[STATED GOAL] Express the records as a Markdown table with columns "n" and "Line", one row per line, leaving out blank lines. Begin at the line that contains "This screenshot has width=1457, height=560." and continue through the end of the records.

[STORED DATA]
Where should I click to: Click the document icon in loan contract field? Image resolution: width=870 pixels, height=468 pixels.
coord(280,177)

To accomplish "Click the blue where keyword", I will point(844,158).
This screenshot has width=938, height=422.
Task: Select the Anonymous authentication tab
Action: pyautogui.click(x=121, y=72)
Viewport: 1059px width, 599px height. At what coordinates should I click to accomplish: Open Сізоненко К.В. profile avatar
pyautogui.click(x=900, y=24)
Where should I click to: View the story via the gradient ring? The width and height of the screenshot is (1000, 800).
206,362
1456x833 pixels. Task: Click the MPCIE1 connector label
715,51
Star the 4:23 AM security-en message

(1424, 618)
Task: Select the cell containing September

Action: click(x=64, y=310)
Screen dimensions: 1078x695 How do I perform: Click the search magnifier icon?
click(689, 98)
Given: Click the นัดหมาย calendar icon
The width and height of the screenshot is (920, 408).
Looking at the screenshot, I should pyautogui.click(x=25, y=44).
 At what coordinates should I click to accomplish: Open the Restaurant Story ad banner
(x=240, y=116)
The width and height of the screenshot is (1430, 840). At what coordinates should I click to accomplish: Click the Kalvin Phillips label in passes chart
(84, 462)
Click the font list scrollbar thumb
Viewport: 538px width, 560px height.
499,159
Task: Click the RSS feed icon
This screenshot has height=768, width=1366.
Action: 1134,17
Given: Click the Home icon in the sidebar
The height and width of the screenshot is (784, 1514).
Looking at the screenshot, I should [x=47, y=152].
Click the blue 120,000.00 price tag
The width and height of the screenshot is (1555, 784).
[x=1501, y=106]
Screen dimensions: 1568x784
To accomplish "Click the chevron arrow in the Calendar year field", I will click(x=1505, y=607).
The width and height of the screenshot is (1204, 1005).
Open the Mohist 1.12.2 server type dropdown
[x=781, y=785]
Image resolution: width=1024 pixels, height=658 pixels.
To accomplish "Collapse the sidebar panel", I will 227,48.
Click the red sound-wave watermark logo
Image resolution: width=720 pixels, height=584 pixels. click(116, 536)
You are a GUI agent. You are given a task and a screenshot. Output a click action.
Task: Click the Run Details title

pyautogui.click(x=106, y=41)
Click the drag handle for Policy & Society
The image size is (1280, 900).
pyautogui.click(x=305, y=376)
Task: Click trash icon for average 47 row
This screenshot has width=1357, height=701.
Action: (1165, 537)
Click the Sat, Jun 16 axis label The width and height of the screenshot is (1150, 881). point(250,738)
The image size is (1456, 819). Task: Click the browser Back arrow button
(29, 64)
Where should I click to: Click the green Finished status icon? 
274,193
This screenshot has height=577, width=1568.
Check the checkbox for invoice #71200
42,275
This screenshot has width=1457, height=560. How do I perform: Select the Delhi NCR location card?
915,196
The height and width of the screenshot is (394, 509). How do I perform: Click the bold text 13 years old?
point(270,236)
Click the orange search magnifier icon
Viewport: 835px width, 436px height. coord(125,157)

[SOLUTION FOR THIS EXERCISE]
| n | Line |
|---|---|
| 1 | This screenshot has width=1457, height=560. How do I perform: Select the Delhi NCR location card? |
| 2 | 915,196 |
| 3 | The height and width of the screenshot is (394, 509). How do I perform: Click the bold text 13 years old? |
| 4 | point(270,236) |
| 5 | Click the orange search magnifier icon |
| 6 | Viewport: 835px width, 436px height. coord(125,157) |